Esta escena no se repitió. Margot se había enamorado tanto de la vida que Albinus podía ofrecerle (una vida plena del glamour de una película de primera categoría, con palmeras cimbreantes y rosas estremecidas, pues en cinelandia siempre hace viento) y tanto temía ver todo aquello desmoronarse, que no quiso correr ningún riesgo. De hecho, durante algún tiempo perdió, incluso, su principal característica, la confianza en sí misma. Sin embargo, la recobró al regresar a Berlín, en el otoño.
—Muy bonito, sin duda alguna —dijo ella ásperamente, mientras inspeccionaba la habitación del hotel en que se habían instalado— pero espero que comprenderás, Albert, que no podemos continuar de esta forma.
Albinus, que se estaba vistiendo para la cena, se apresuró a asegurarle que ya estaba dando pasos para alquilar un nuevo piso.
«¿Es que de verdad me toma por una tonta?», pensó Margot con fiero rencor.
—Albert, veo que no comprendes —suspiró hondo mientras se cubría el rostro con las manos—. Te avergüenzas de mí. —Le miraba por entre los dedos.
Alegremente, él trató de abrazarla.
—No me toques —exclamó ella, propinándole un buen codazo—. Tienes miedo de que te vean conmigo en la calle. Si estás avergonzado de mí, puedes dejarme e irte con tu Elisabeth. Eres muy dueño.
—Por favor, querida —suplicó él, desesperado.
Margot se echó en un sofá y logró romper en sollozos.
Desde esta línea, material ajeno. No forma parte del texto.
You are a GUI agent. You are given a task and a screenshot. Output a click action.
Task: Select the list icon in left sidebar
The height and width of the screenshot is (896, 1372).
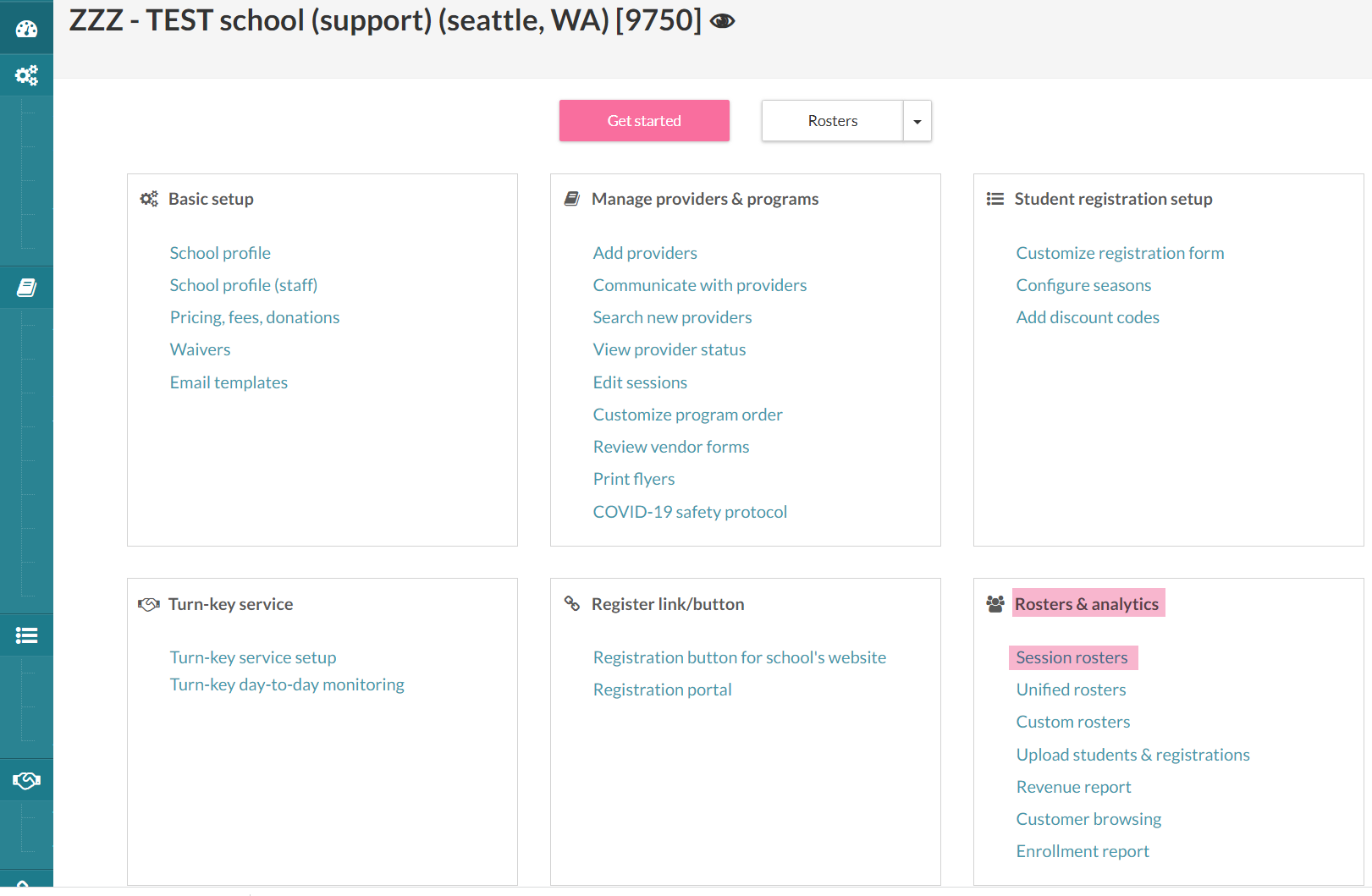coord(26,635)
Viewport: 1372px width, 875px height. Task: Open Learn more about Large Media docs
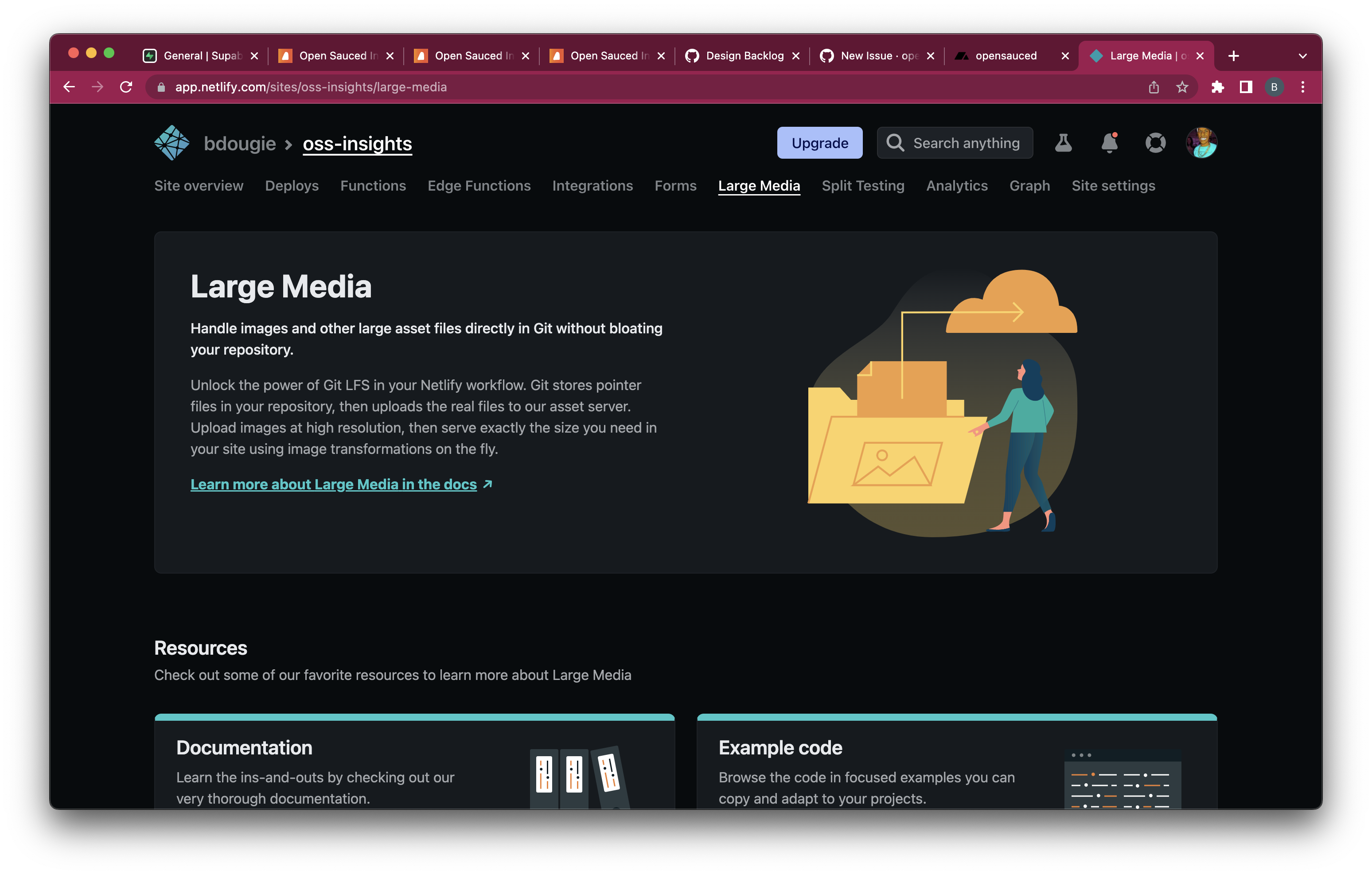coord(333,484)
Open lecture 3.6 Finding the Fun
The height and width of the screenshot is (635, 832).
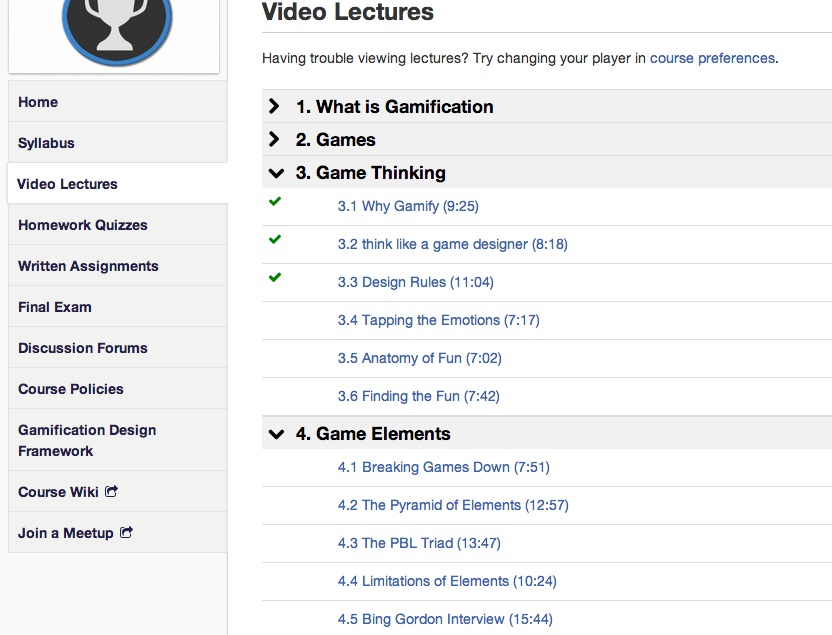(x=418, y=396)
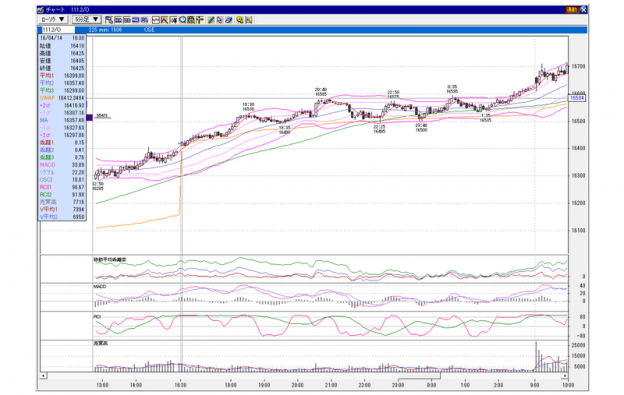Viewport: 624px width, 395px height.
Task: Click the line chart indicator icon
Action: pyautogui.click(x=156, y=19)
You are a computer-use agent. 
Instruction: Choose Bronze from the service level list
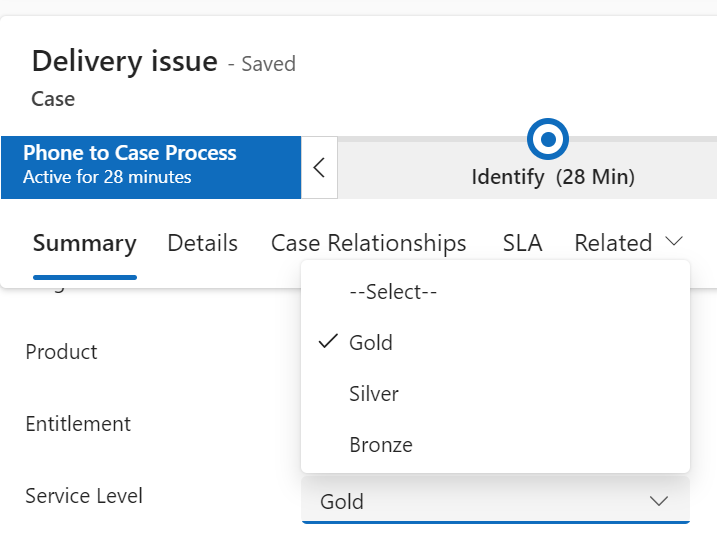pyautogui.click(x=381, y=445)
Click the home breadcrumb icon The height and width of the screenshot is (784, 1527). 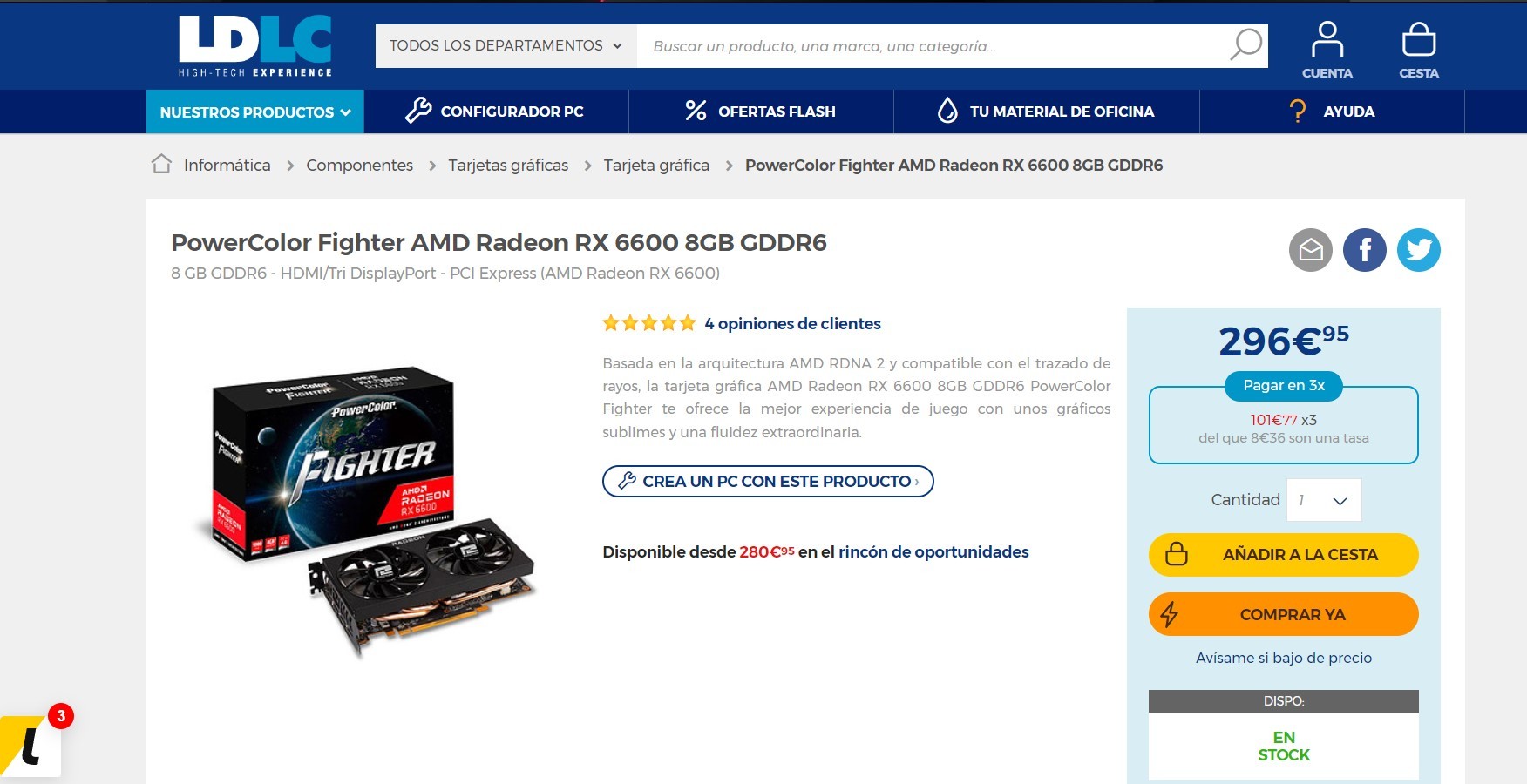click(x=161, y=164)
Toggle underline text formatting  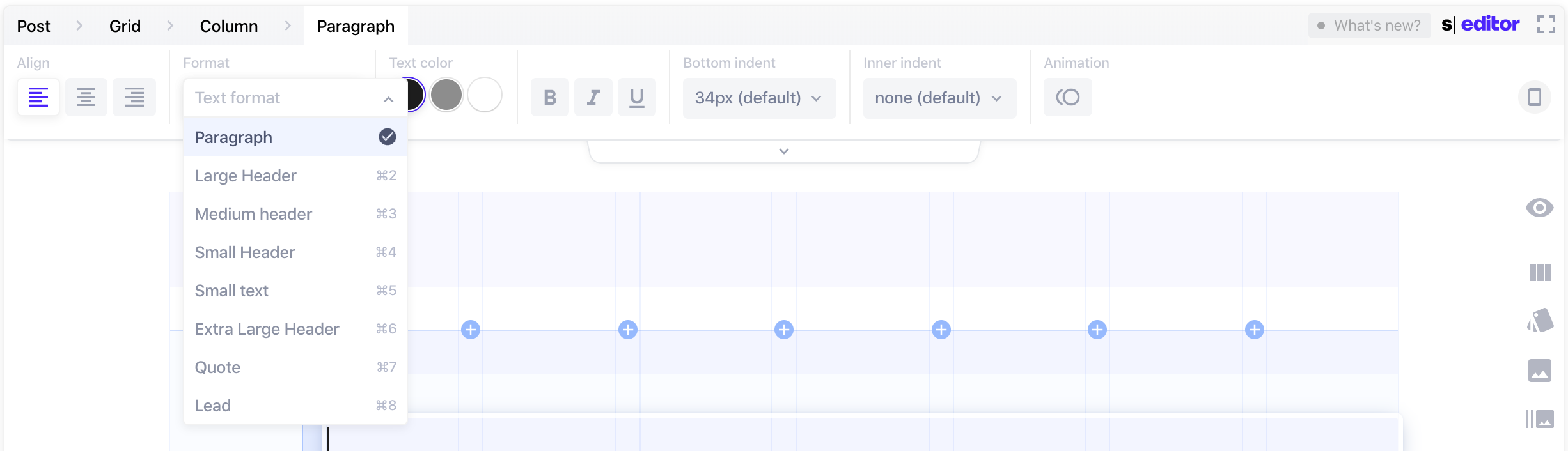pyautogui.click(x=636, y=98)
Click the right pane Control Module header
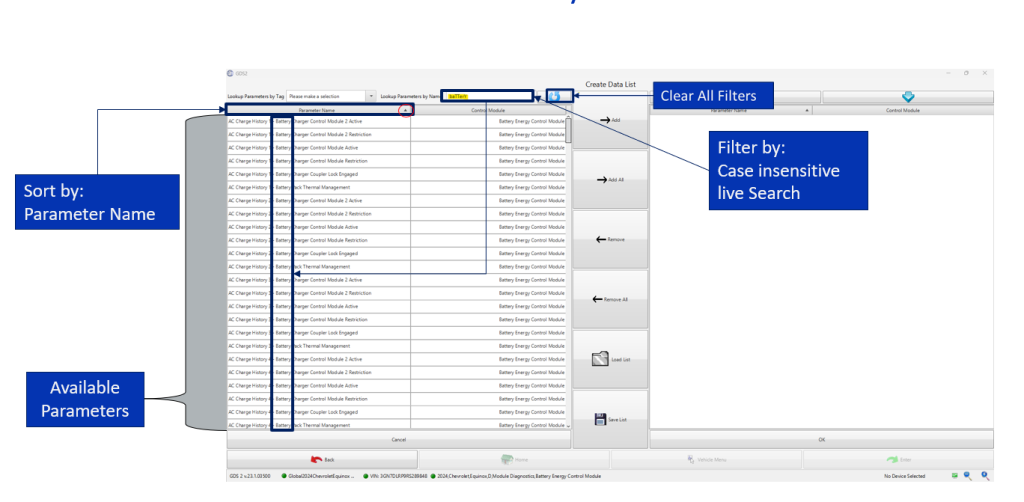 tap(903, 111)
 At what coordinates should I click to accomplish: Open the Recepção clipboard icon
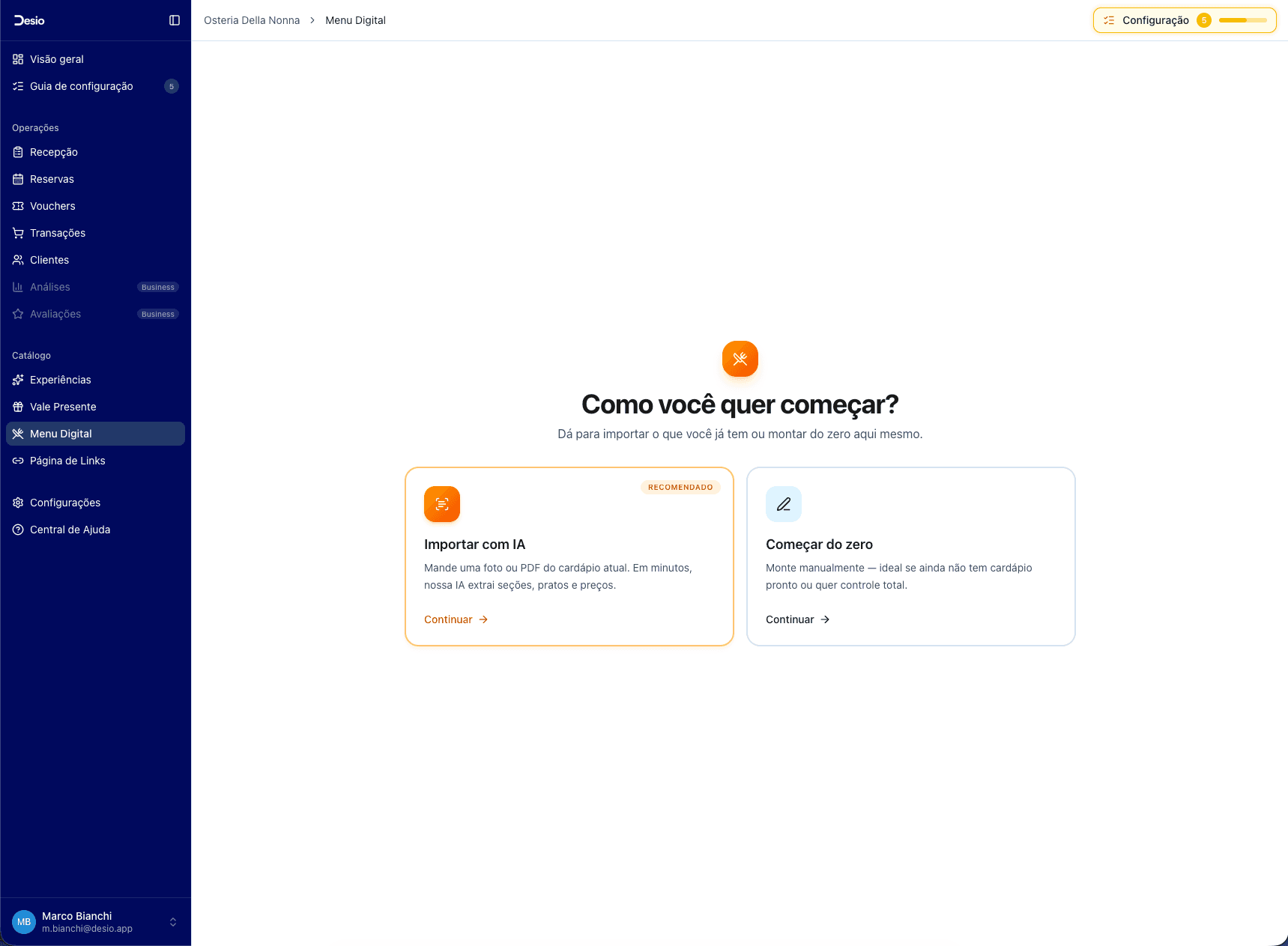tap(18, 152)
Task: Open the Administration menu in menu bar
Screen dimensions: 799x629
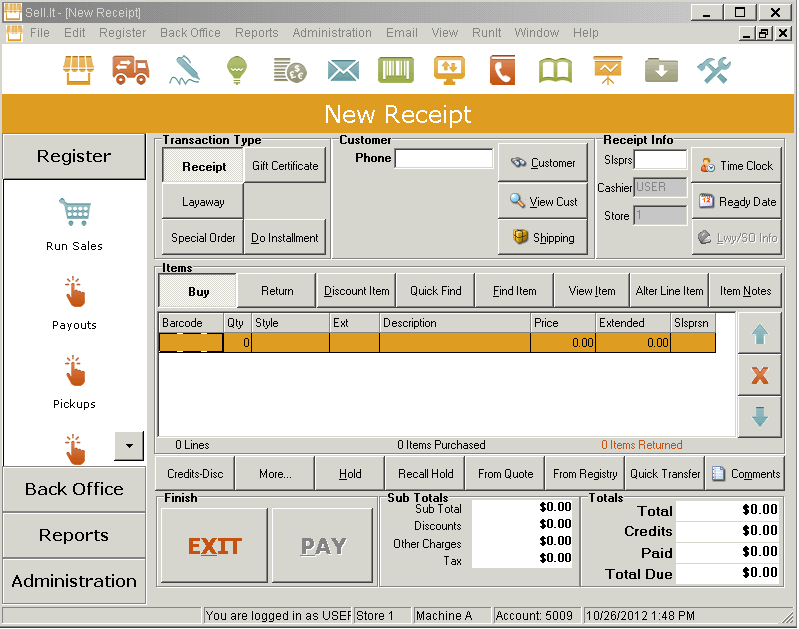Action: coord(332,33)
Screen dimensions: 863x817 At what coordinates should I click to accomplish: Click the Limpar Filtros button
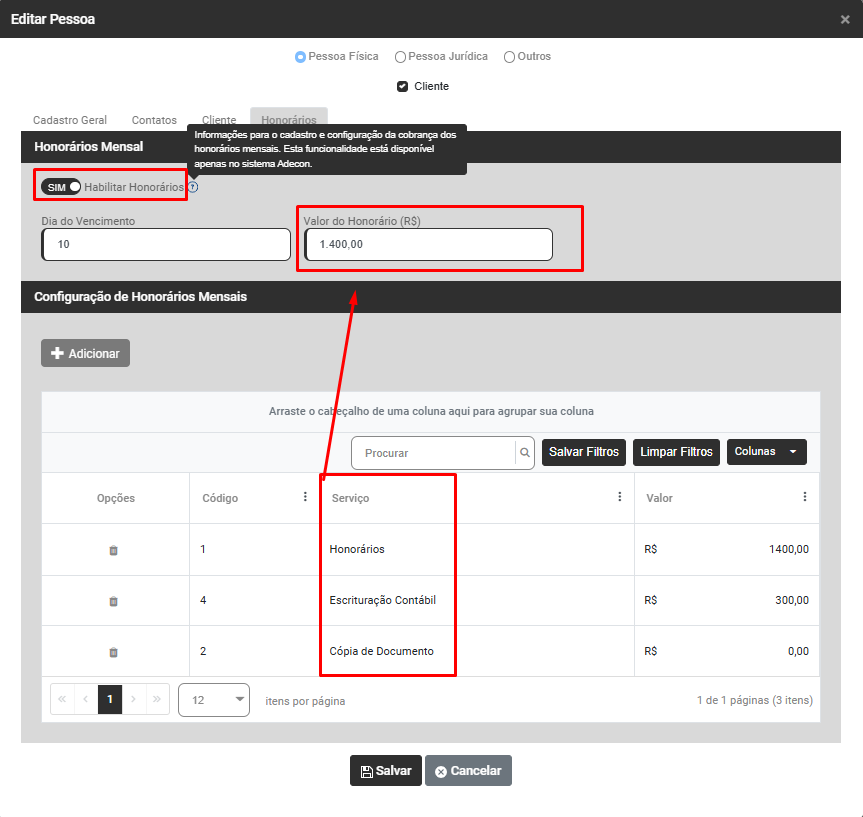pyautogui.click(x=676, y=452)
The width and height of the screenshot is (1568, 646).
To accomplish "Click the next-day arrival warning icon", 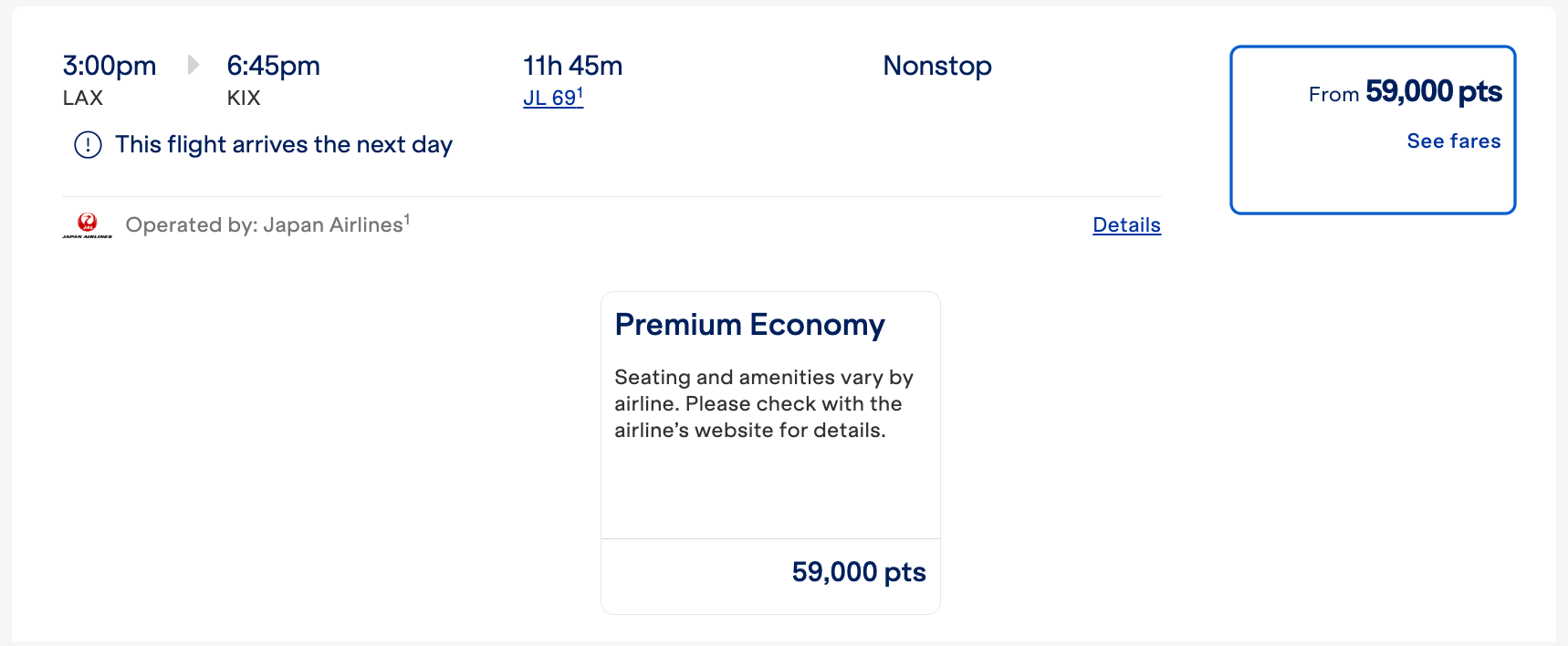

Albinus desplazó las rodillas de sus pantalones, se puso de hinojos, y cuidadosamente trató de asir su hombro, que daba una sacudida cada vez que sus dedos se le aproximaban.
—¿Qué es lo que quieres? —preguntó suavemente—. ¿Qué es lo que quieres, Margot?
—Quiero vivir contigo a la luz del día —gimió ella—. En tu propia casa. Y alternar…
—Muy bien —dijo él poniéndose en pie y sacudiendo sus rodillas con la mano.
«Y dentro de un año te casarás conmigo —pensó Margot mientras seguía sollozando encantadoramente—; te casarás conmigo, a menos que, para entonces, yo esté ya en Hollywood, en cuyo caso puedes irte al diablo».
—Si no dejas de llorar —dijo Albinus—, también yo voy a empezar a hacerlo.
Margot se incorporó, sonriendo lastimosamente. Las lágrimas no hacían sino aumentar su belleza. Su cara ardía, el iris de su ojo era deslumbrante y un gran lagrimón se estremecía al lado de su nariz: Albinus no había visto jamás lágrimas de aquel tamaño y brillantez.